Written exercise: Copy out the material word for word, starting at its first line and stopping after the line that contains "Viewport: 559px width, 741px height. click(x=172, y=703)". Leave out the pictures.

Data:
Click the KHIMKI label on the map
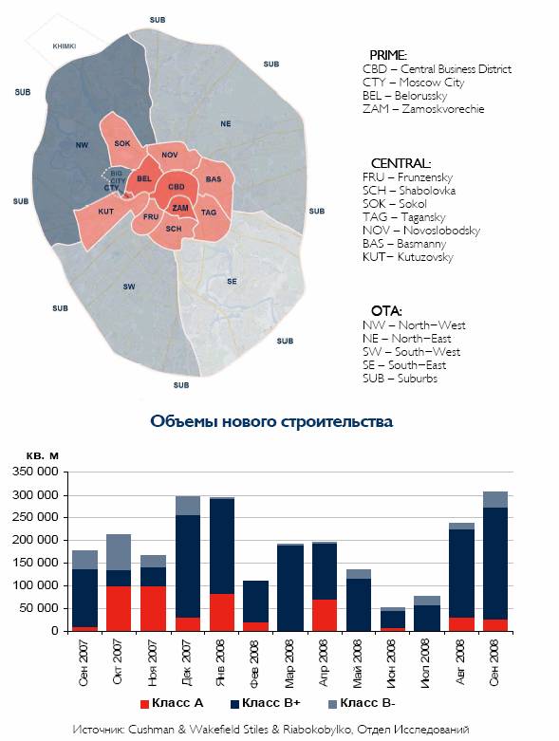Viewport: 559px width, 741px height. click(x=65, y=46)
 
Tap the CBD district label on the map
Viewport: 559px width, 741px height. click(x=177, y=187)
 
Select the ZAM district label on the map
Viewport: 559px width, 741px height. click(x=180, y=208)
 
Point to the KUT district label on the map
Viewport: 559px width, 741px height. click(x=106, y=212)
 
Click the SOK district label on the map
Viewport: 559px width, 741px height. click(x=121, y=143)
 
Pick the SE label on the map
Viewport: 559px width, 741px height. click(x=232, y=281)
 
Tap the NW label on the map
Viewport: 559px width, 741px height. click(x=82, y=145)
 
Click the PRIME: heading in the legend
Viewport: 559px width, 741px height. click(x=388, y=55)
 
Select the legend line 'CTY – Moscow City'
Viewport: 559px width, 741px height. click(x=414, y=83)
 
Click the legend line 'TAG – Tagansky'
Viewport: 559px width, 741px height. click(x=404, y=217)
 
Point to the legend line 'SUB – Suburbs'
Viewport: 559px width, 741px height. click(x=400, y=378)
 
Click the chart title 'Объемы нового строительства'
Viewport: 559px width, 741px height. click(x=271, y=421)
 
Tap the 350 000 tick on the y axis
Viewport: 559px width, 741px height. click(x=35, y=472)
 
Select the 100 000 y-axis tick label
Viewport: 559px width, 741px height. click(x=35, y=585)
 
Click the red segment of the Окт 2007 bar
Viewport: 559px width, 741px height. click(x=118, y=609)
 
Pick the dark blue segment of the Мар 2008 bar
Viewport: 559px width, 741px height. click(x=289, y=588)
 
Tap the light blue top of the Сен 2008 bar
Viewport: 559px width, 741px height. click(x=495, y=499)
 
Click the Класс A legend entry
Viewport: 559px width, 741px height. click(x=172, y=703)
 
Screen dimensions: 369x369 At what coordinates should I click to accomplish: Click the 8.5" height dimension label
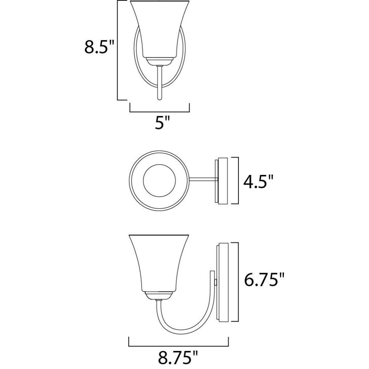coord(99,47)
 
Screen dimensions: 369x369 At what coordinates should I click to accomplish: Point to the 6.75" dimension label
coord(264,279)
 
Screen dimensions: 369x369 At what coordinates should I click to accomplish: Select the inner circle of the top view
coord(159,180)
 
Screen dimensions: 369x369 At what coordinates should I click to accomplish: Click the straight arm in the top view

Response for this exercise:
Click the KHIMKI label on the map
Viewport: 559px width, 741px height. click(x=65, y=46)
 
Tap the CBD district label on the map
Viewport: 559px width, 741px height. click(x=177, y=187)
 
Select the ZAM district label on the map
Viewport: 559px width, 741px height. click(x=180, y=208)
 
Point to the KUT district label on the map
Viewport: 559px width, 741px height. click(x=106, y=212)
 
Click the SOK district label on the map
Viewport: 559px width, 741px height. click(x=121, y=143)
 
Pick the SE label on the map
Viewport: 559px width, 741px height. click(x=232, y=281)
 
Tap the NW label on the map
Viewport: 559px width, 741px height. click(x=82, y=145)
 
Click the PRIME: heading in the legend
Viewport: 559px width, 741px height. click(x=388, y=55)
 
Select the legend line 'CTY – Moscow City'
Viewport: 559px width, 741px height. click(x=414, y=83)
 
Click the legend line 'TAG – Tagansky'
Viewport: 559px width, 741px height. click(x=404, y=217)
 
Point to the legend line 'SUB – Suburbs'
Viewport: 559px width, 741px height. click(x=400, y=378)
 
Click the chart title 'Объемы нового строительства'
Viewport: 559px width, 741px height. click(x=271, y=421)
 
Tap the 350 000 tick on the y axis
Viewport: 559px width, 741px height. click(x=35, y=472)
 
Select the 100 000 y-axis tick label
Viewport: 559px width, 741px height. click(x=35, y=585)
 
Click the red segment of the Окт 2007 bar
Viewport: 559px width, 741px height. click(x=118, y=609)
 
Pick the dark blue segment of the Мар 2008 bar
Viewport: 559px width, 741px height. click(x=289, y=588)
 
Tap the light blue top of the Сен 2008 bar
Viewport: 559px width, 741px height. click(x=495, y=499)
 
Click the Класс A legend entry
Viewport: 559px width, 741px height. click(x=172, y=703)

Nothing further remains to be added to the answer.